> _Work order A_
In the passage on finiteness, what does the first option say the natural numbers are, instead of sets?
> _Work order B_
In the passage on finiteness, rewrite the part between "The reason is" and "to $\sf ZF(C)$.", inclusive, with "primitive notions" changed to "basic notions".
> _Work order C_
Does each statement agree with the passage on finiteness? Answer yes or no for each and quote the deciding words.
(i) The word "finite" has both a mathematical definition and a natural language definition.
(ii) The second option requires accepting the axiom of infinity.
(iii) One listed notion of finiteness is that every self injection is a surjection.

> _Provided text_
• • • • • • •

The reason is simple, though. Finite is one of those words which has a mathematical definition, but also a natural language definition and those are so close that we might confuse the two.

This is similar to what does a set mean. Is a set some predefined notion, is it an element of a model of $\sf ZF$, or $\sf Z$, or $\sf NF$ or $\sf KP$, or maybe an object in the category $\bf Set$. Do every set has a power set? Do every definable subset of a set is a set?

These are notions which are fuzzy, specifically because they are taken as somewhat of primitive notions in mathematics.

But suppose that you have happened to agree upon some notion of "set", and let's agree to stipulate that it satisfied some naive set theory which is close in flavor to $\sf ZF(C)$.

Now you have several options:

  1. Claim that the natural numbers are not sets. They are urelements, or some atomic entities which satisfy the second-order axioms of $\sf PA$. Therefore the question what are the natural numbers is moot. And a set is finite if it can be mapped bijectively with a bounded set of natural numbers.

  2. Define the finite ordinals, claim that the class of finite ordinals is "definable" (either as a set, or as a proper class if you want to reject the axiom of infinity). Then prove that the finite ordinals satisfy $\sf PA$, so they are worthy of being called "The Natural Numbers", and we are reduced to the previous case.

  3. Use one of the many notions of finiteness which do not appeal to the natural numbers. These include, but not limited to, the following:

    • Every self injection is a surjection.

• • • • • • •

> _Records shown_
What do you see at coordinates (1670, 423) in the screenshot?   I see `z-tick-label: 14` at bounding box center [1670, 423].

• • • • • • •

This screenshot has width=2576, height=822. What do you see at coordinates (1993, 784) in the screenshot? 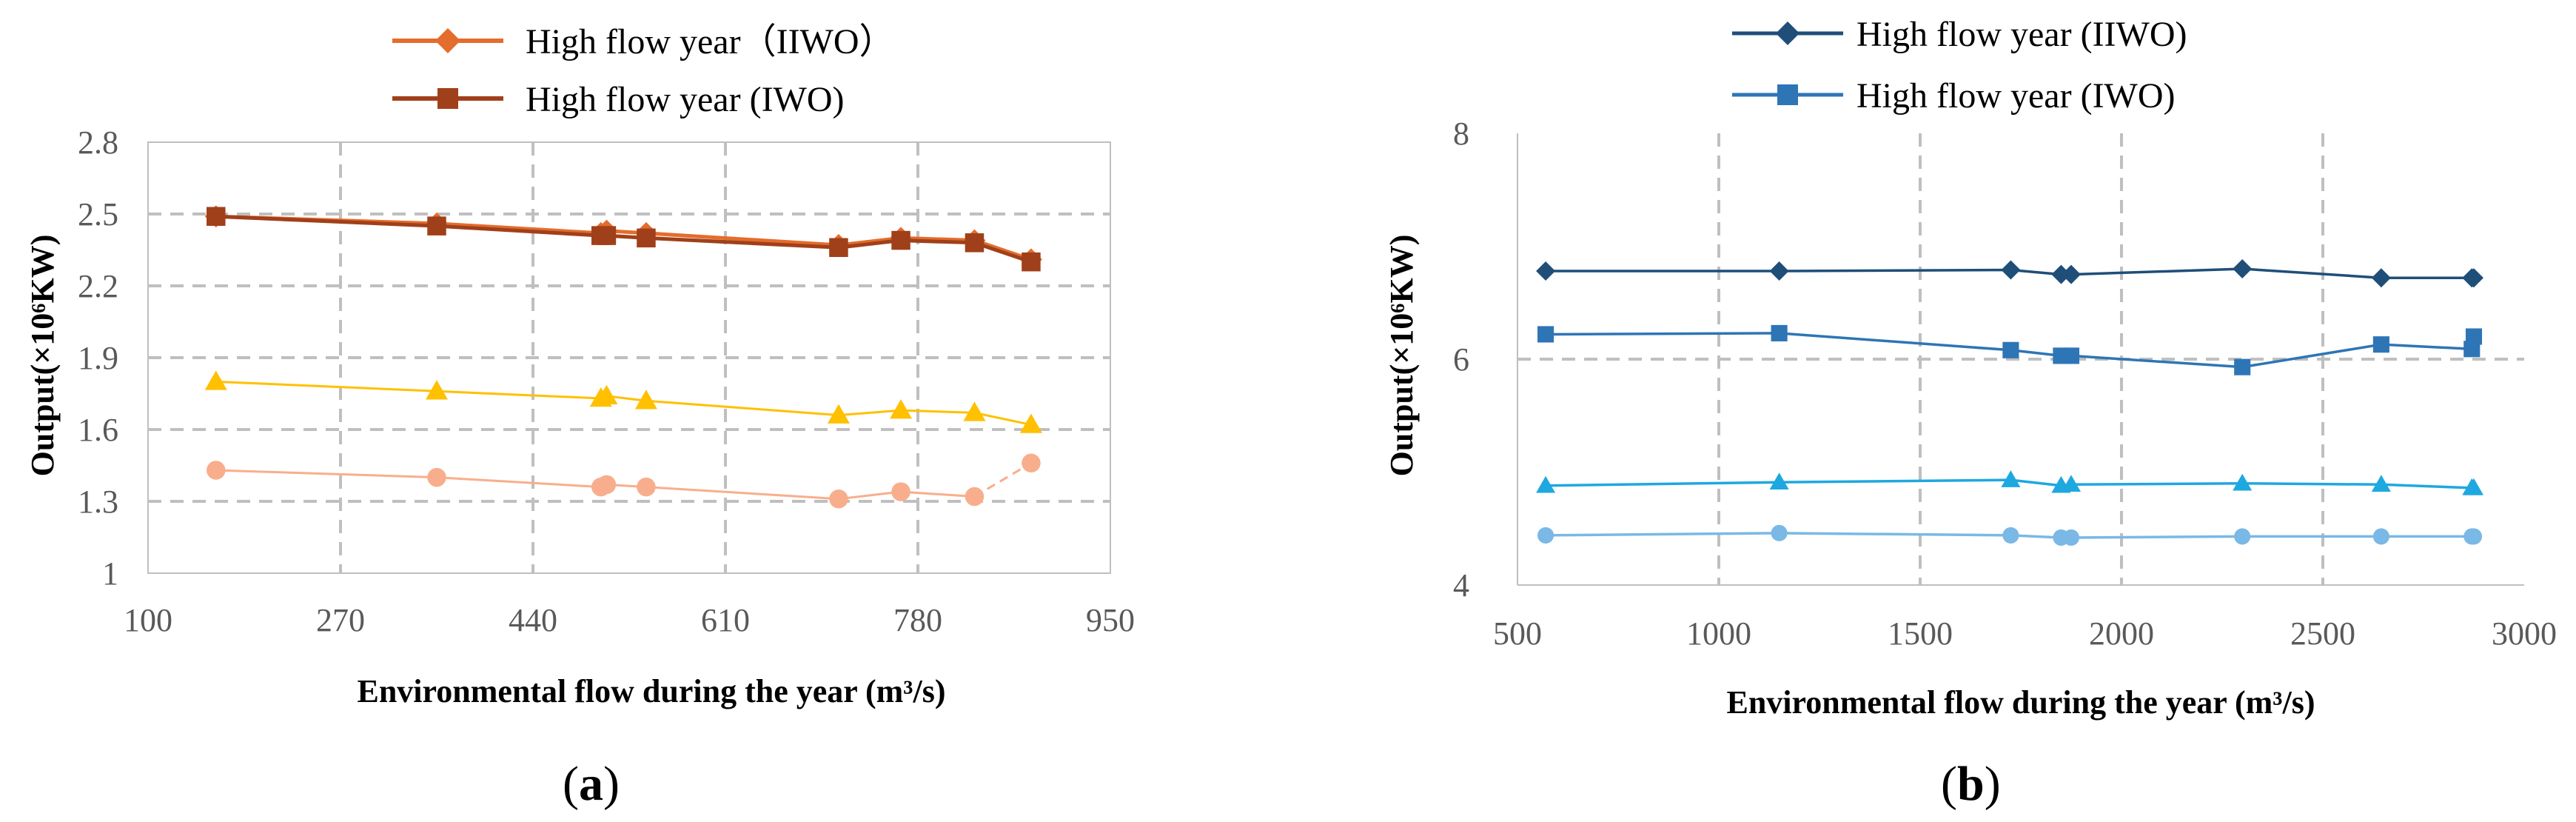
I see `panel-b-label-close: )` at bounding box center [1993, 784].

• • • • • • •

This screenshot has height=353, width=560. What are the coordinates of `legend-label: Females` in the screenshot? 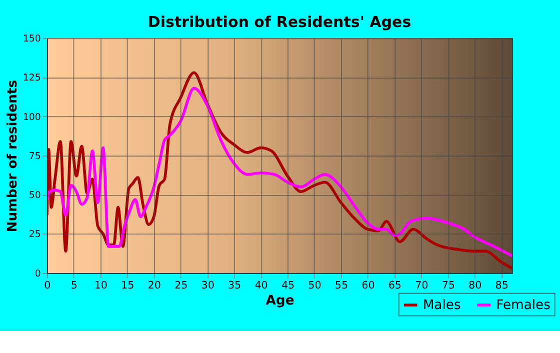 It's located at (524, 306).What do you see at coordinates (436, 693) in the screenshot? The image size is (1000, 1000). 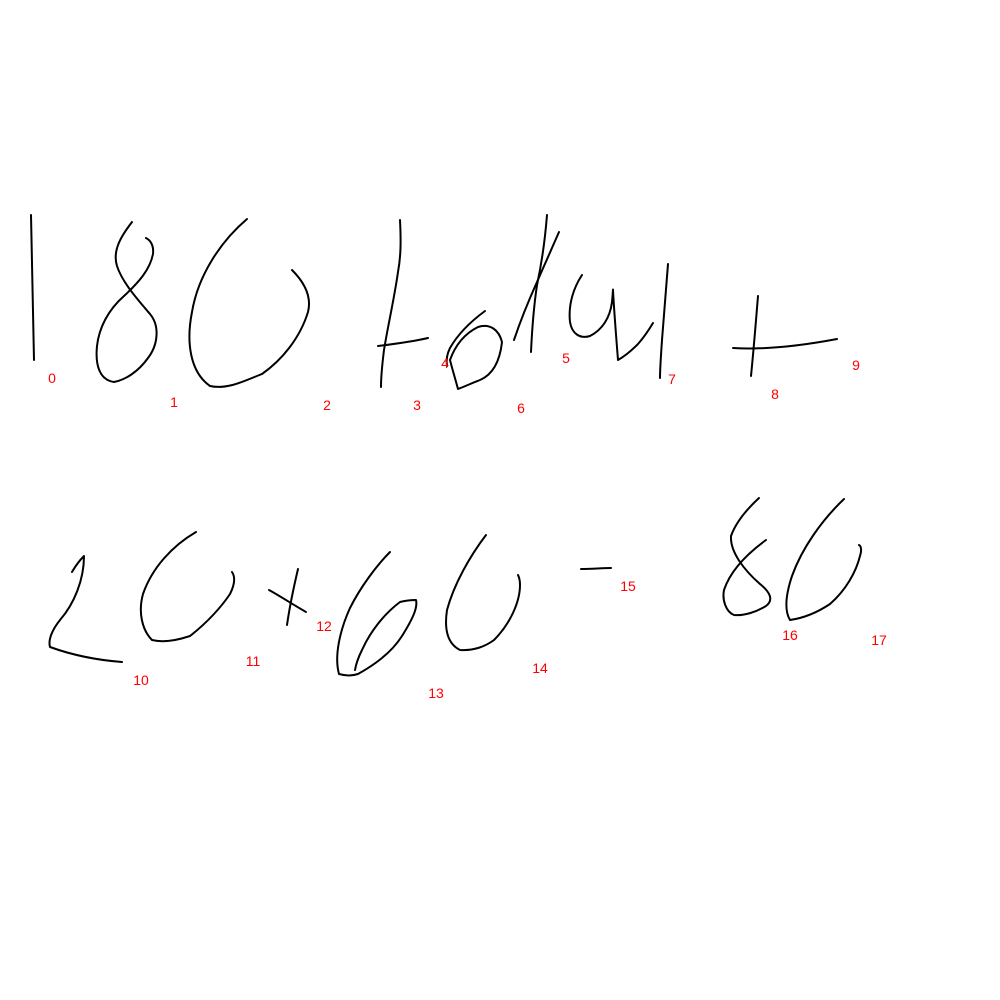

• • • • • • •

> _Answer section A_
Urelements, or some atomic entities which satisfy the second-order axioms of $\sf PA$.

> _Answer section B_
The reason is simple, though. Finite is one of those words which has a mathematical definition, but also a natural language definition and those are so close that we might confuse the two.

This is similar to what does a set mean. Is a set some predefined notion, is it an element of a model of $\sf ZF$, or $\sf Z$, or $\sf NF$ or $\sf KP$, or maybe an object in the category $\bf Set$. Do every set has a power set? Do every definable subset of a set is a set?

These are notions which are fuzzy, specifically because they are taken as somewhat of basic notions in mathematics.

But suppose that you have happened to agree upon some notion of "set", and let's agree to stipulate that it satisfied some naive set theory which is close in flavor to $\sf ZF(C)$.

> _Answer section C_
(i) Yes: "Finite is one of those words which has a mathematical definition, but also a natural language definition"
(ii) No: "either as a set, or as a proper class if you want to reject the axiom of infinity"
(iii) Yes: "Every self injection is a surjection."